Task >> Tally the lines in the entries below that contain the string "dimensions", matching case exactly, and give only the number.
★ ★ ★ ★
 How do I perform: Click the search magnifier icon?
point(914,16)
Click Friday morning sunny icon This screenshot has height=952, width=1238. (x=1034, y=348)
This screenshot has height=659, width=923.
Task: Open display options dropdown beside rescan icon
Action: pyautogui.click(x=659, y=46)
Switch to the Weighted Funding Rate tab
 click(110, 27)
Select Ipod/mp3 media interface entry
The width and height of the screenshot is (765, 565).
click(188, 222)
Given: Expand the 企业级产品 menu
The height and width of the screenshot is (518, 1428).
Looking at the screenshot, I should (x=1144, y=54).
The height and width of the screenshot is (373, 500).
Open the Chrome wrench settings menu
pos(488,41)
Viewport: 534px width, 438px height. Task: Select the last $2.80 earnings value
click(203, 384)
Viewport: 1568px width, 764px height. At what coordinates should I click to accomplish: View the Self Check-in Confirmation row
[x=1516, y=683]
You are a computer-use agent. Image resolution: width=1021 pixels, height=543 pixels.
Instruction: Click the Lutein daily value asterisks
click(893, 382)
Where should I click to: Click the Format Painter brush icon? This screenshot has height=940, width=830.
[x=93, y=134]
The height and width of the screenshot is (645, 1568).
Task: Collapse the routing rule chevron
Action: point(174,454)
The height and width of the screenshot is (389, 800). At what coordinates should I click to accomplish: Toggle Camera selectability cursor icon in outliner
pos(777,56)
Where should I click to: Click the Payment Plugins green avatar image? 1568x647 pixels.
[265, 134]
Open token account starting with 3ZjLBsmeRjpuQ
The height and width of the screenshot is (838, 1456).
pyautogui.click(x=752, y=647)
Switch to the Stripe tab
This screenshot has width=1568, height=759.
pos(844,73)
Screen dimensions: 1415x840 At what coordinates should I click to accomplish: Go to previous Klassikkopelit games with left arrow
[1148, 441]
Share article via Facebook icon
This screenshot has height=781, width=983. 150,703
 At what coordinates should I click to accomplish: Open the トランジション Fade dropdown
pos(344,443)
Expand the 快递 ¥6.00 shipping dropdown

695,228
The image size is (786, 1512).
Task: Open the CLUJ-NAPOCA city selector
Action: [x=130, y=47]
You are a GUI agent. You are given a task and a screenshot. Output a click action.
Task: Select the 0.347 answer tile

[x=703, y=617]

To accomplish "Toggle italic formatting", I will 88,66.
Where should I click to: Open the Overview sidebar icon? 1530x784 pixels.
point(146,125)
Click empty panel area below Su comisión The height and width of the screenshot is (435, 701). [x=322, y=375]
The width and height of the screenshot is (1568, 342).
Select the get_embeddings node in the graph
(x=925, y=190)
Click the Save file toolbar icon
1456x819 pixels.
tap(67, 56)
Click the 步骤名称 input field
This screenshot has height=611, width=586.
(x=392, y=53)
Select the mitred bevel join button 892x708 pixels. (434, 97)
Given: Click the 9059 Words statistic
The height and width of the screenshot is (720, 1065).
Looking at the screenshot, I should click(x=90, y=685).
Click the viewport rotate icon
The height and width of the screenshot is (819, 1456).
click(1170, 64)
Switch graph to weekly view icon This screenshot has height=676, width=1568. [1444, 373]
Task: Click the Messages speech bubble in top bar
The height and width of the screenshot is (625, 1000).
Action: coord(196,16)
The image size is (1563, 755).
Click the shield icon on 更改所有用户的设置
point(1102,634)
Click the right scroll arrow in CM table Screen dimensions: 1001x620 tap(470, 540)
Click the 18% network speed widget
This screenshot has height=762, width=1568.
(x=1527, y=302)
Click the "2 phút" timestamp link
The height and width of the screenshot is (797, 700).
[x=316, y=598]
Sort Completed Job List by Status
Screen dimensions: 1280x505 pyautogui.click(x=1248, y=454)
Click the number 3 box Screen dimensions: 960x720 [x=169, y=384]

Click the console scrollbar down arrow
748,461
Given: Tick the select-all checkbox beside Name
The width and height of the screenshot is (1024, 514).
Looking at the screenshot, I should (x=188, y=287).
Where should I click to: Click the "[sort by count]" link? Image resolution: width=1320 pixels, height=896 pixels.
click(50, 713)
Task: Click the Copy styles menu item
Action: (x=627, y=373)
★ ★ ★ ★
Answer to this exercise >> 4